Fanfare

This is an excellent release of music by two significant composers who happen to be married to each other. Australian composer David Lumsdaine (b. 1931) stopped composing in 1996 (finding himself no longer able to write), but the works he created in the approximately 30 years of his writing career are highly regarded; he is widely thought of as one of the most significant Australian composers of his generation. English composer Nicola LeFanu (b. 1947), whose mother was the composer Elizabeth Maconchy, married Lumsdaine in 1979. LeFanu (who taught for many years at King’s College London and the University of York) is still active as a composer and has produced a catalog of music possessing a keen sense for drama. Her chamber operas (and some dramatic works that live between concert music and staged music) are extremely fine.

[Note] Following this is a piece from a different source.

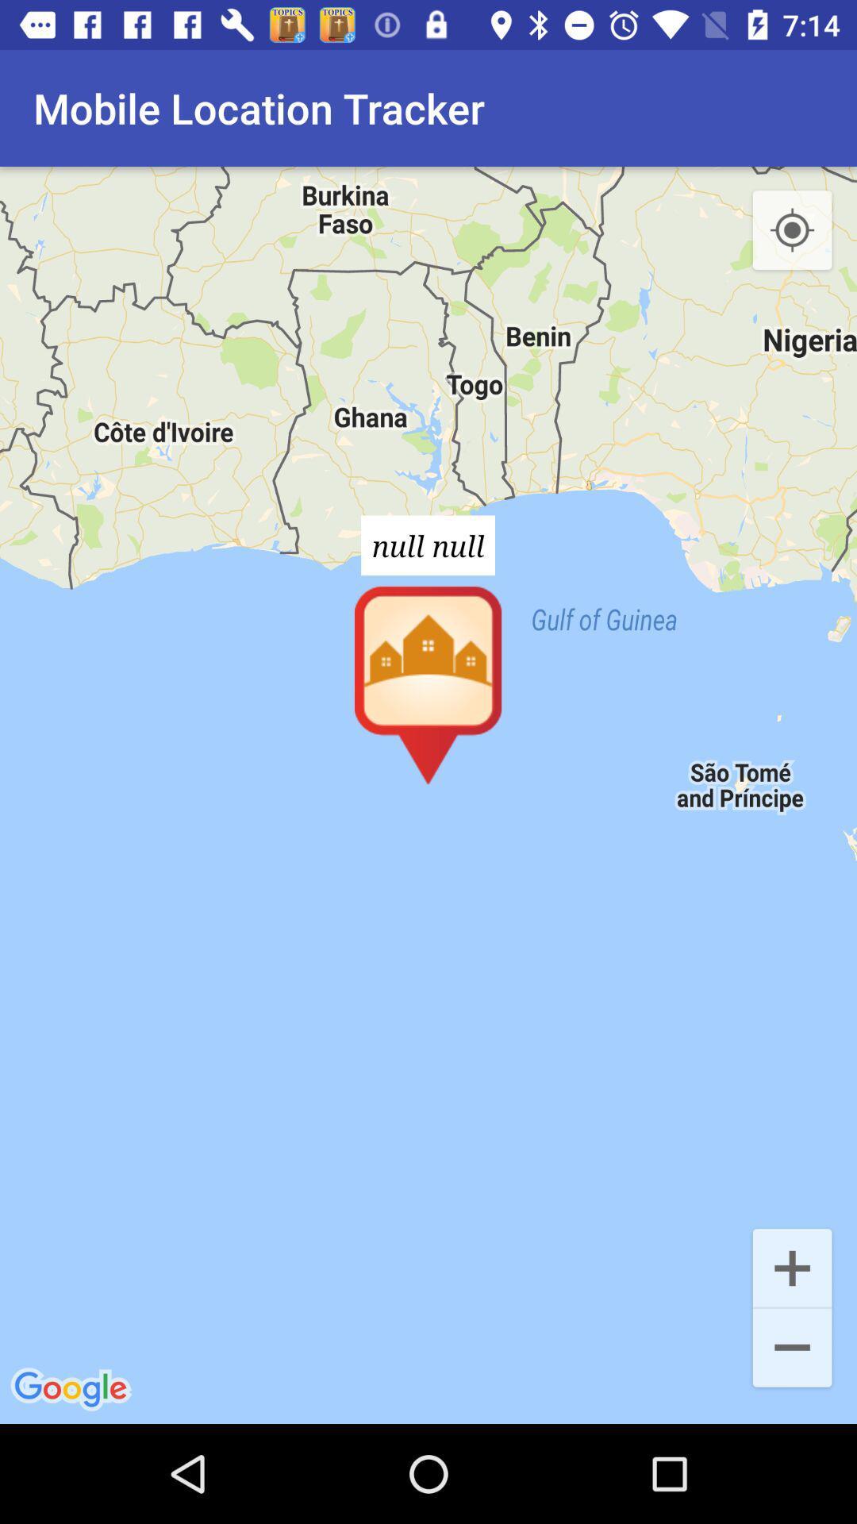  What do you see at coordinates (429, 795) in the screenshot?
I see `icon at the center` at bounding box center [429, 795].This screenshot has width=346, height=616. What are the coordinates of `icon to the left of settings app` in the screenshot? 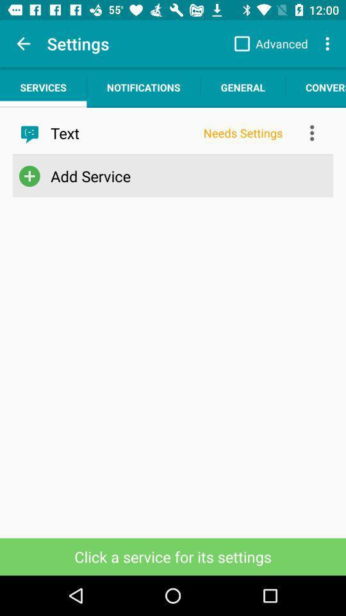 It's located at (23, 44).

The English new music chamber group Gemini (founded in 1973) has had a long association with both composers, and several of the pieces were written for the group. The two Lumsdaine works come from different parts of his writing career. The very brief fire in leaf and grass (1991), a setting of the poem “Living” by Denise Levertov, is in the style of his last vocal works: gently and simply modal, with a lyric cast. The earlier Mandala 3 (1978) is an iconic, major work (nearly 40 minutes). Much of Lumsdaine’s earlier music employed an idiosyncratic approach to 12-tone technique; in some cases, there are allusions to existing music. The five Mandala works all center around the idea of meditation on a single musical object or idea. Mandala 3 is based on an earlier piano piece, a meditation on the final chorale of Bach’s St. Matthew Passion.

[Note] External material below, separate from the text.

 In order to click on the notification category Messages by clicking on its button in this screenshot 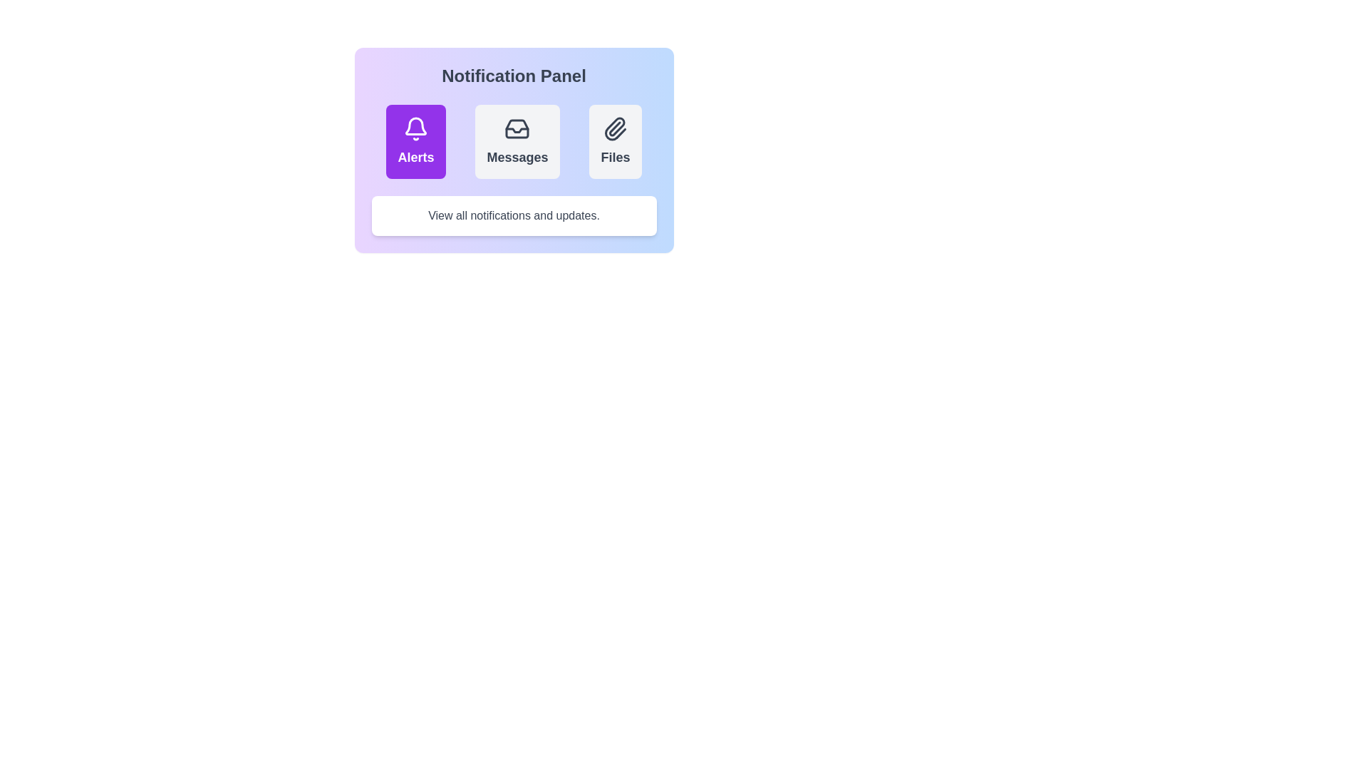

Mandala 3 is an extremely striking and individual piece, and this new recording is very welcome. A feature of many of his most iconic works is a real sense of formal originality; his pieces are both tightly constructed while also possessing improvisatory character. It is worth quoting Lumsdaine’s own words about Mandala 3: “… a very odd piece. The clear edges of the music in the chorale and sonata [movements] are an essential foil to the ambiguity and open-endedness of the fantasia. It is insufficient to say that the centre of this mandala is the Bach chorale. What was the centre of that music? As soon as one resonance opens up, it merely opens up another. Is it a meditation on the act of listening itself? I can’t speak dispassionately about this music. It came from nowhere, and it continues to take me everywhere.”

The two LeFanu works on the CD are of similar (c. 15 minute) length. Invisible Places (1986) is a quintet for clarinet and strings in 16 tiny continuous movements. It was inspired by Calvino’s famous Invisible Cities and seeks to create a large-scale narrative out of small, fragmentary, discontinuous ideas. LeFanu notes that the clarinet and the four strings form a single group with the clarinet as the outsider, “sometimes … caught up with them, but more often like a person pursuing an independent train of thought.” Trio 2: Song for Peter (1983) is in a single movement and employs a composite text of poetic lines taken from Emily Dickinson, Ted Hughes, Sara Teasdale, and Anton Chekov. The title refers to Peter Wiegold, the composer founder of Gemini (Ian Mitchell, his successor as director of the ensemble, plays clarinet on this CD). LeFanu notes that she wrote the piece while nursing her newborn son. (He, now a mathematician, is also named Peter.)

This is important music by two master composers beautifully performed by their frequent collaborators. Recommended.